I'm new here and had questions concerning what others do to cut back on traffic from spiders and also how to direct spiders more efficiently to robots.txt. I know I'm probably not putting this in the right forum...but there are so many here and I didn't want to put it in the wrong place right away.

Here's what I get for bot traffic (Month of June):

Inktomi Slurp
Hits: 13191+26234
Bandwidth: 42.47 MB
Last Visit: 30 Jun 2006 - 11:46

Googlebot
Hits: 6963+1152
Bandwidth: 14.49 MB
Last Visit: 30 Jun 2006 - 11:30

MSNBot3263+7129
Bandwidth: 5.94 MB
Last Visit: 30 Jun 2006 - 11:42

Unknown robot (identified by 'crawl')
Hits: 2618+162
Bandwidth: 59.89 MB
Last Visit: 30 Jun 2006 - 11:44

Unknown robot (identified by hit on 'robots.txt')
Hits: 0+1306
Bandwidth: 296.94 KB
Last Visit: 30 Jun 2006 - 11:25

Unknown robot (identified by 'robot')
Hits: 1132+25
Bandwidth: 73.43 MB
Last Visit: 30 Jun 2006 - 11:19

EchO!
Hits: 933
Bandwidth: 12.02 MB
Last Visit: 30 Jun 2006 - 05:26

Unknown robot (identified by 'spider')
Hits: 239+81
Bandwidth: 11.26 MB
Last Visit: 30 Jun 2006 - 04:45

Alexa (IA Archiver)
Hits: 147+17
Bandwidth: 9.29 MB
Last Visit: 30 Jun 2006 - 08:23

WISENutbot
Hits: 118+10
Bandwidth: 4.37 MB
Last Visit: 27 Jun 2006 - 21:34

AskJeeves
Hits: 63+22
Bandwidth: 5.73 MB
Last Visit: 29 Jun 2006 - 04:59

Voyager
Hits: 61+15
Bandwidth: 3.49 MB
Last Visit: 30 Jun 2006 - 06:41

Netcraft
Hits: 260
Bandwidth: None
Last Visit: 29 Jun 2006 - 20:36

Walhello appie
Hits: 5+32
Bandwidth: 72.92 KB
Last Visit: 10 Jun 2006 - 13:45

Scooter
Hits: 3+3
Bandwidth: 32.78 KB
Last Visit: 25 Jun 2006 - 07:02

ht://Dig
Hits: 2+3
Bandwidth: 94.44 KB
Last Visit: 11 Jun 2006 - 05:30

The question I have is...on the "hits" above, the first number is how many times the spider 'hit' my page...and the second number (after the "+") is how many times it successfully requested robots.txt. Should a spider hit robots each time it 'hits' a page aka requests a page?

Secondly, my robots file is in place for all agents and disallows to all directories except my images (which don't change that much unless I post a new blog entry) and the entries themselves. Should I put more stringent rules there or in .htaccess to direct spiders? Anyone think I'm being hit too much and for too much bandwidth?
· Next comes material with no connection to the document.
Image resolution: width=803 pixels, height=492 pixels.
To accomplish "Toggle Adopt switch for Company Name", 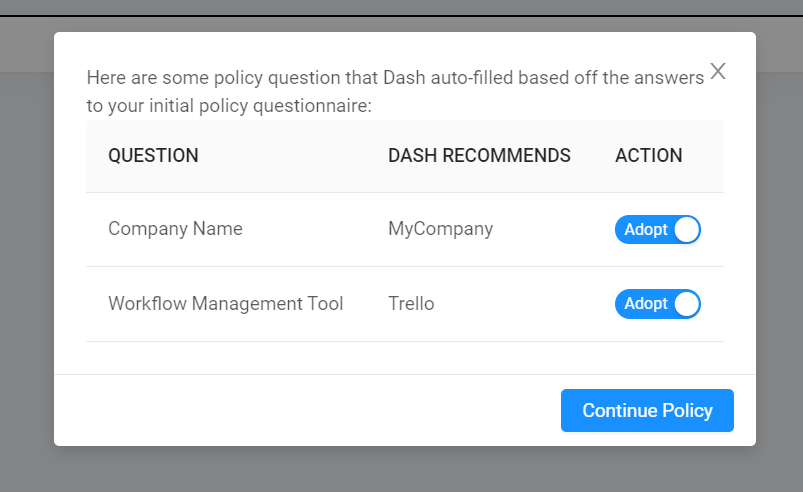I will point(657,229).
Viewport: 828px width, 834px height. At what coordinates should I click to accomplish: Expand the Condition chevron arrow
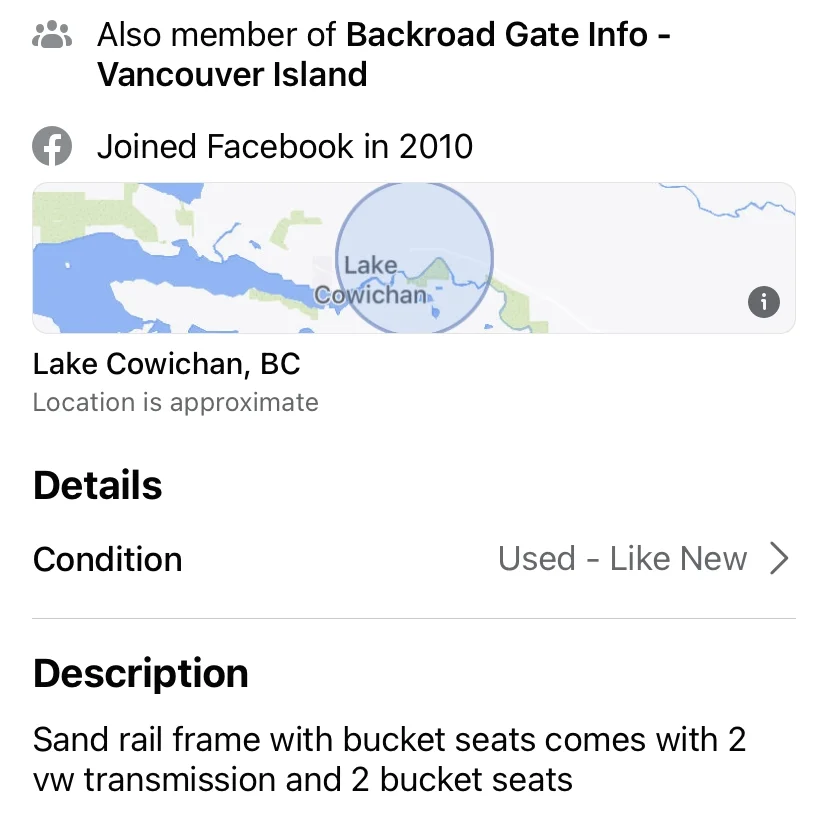pos(779,558)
I have a plan with 500GB monthly so I'm not in danger of going over...but I have 2 other sites on this same plan and they share bandwidth along with it...all 2 other sites have graphics and documents to download so there may be some day that I'll come close to 500GB...so I want to squeeze what I can out of it now to prepare for that. Anyone have advice/suggestions for me?

Pfui

4:56 am on Jul 5, 2006 (gmt 0)

WebmasterWorld Senior Member 10+ Year Member Top Contributors Of The Month



devnet, I'm sorry but I find your post a bit mind-boggling (which may explain why you've yet to receive any reply after five days, sorry). To sort of touch on most of your Qs, here goes:

...what others do to cut back on traffic from spiders...
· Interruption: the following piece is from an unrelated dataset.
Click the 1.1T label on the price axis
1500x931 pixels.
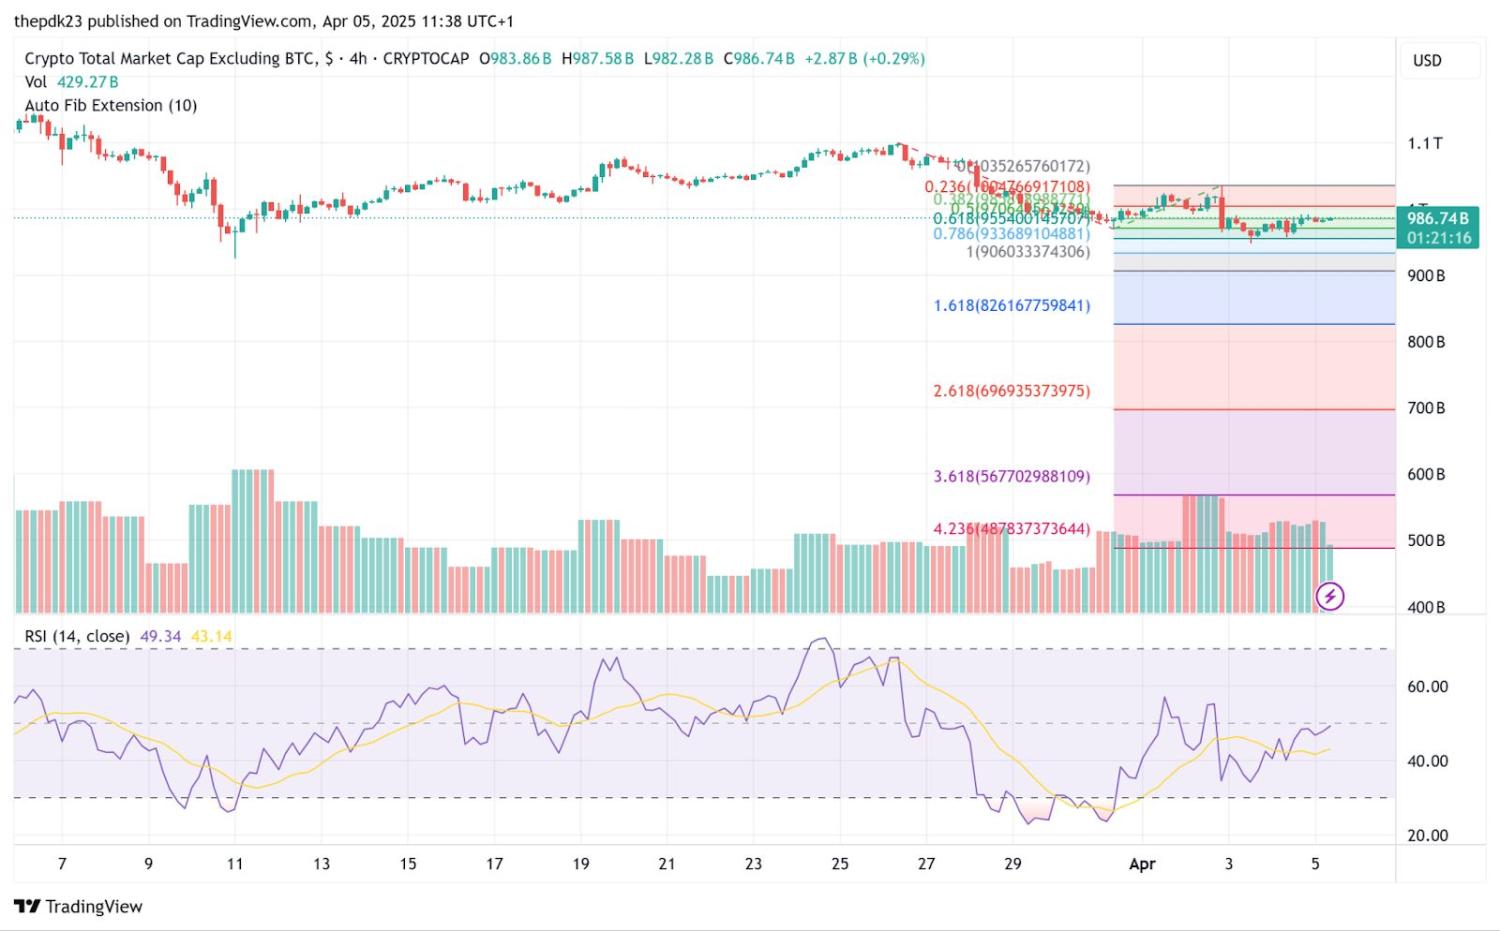point(1425,143)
People use everything from traps to special programs to server-specific features including .htaccess and mod_rewrite, etc., to passwords and captchas, to blacklisting by UA and IP to whitelisting non-bots. And more.

...how to direct spiders more efficiently to robots.txt...

Proper robots ask for it by name; rude/bad bots don't. Making the non-compliant eat it won't matter a bit because they'll spit it out it anyway. Best thing to do is make sure your robots.txt file is up to snuff. (Tons of posts in this forum will show you how-to.)

...I know I'm probably not putting this in the right forum...but there are so many here and I didn't want to put it in the wrong place right away...

Actually, there's crossover and since you're talkin' 'bout bots, you've landed in a pretty good place -- you're surrounded by semi-obsessive log-scanning bot-watchers [webmasterworld.com]:)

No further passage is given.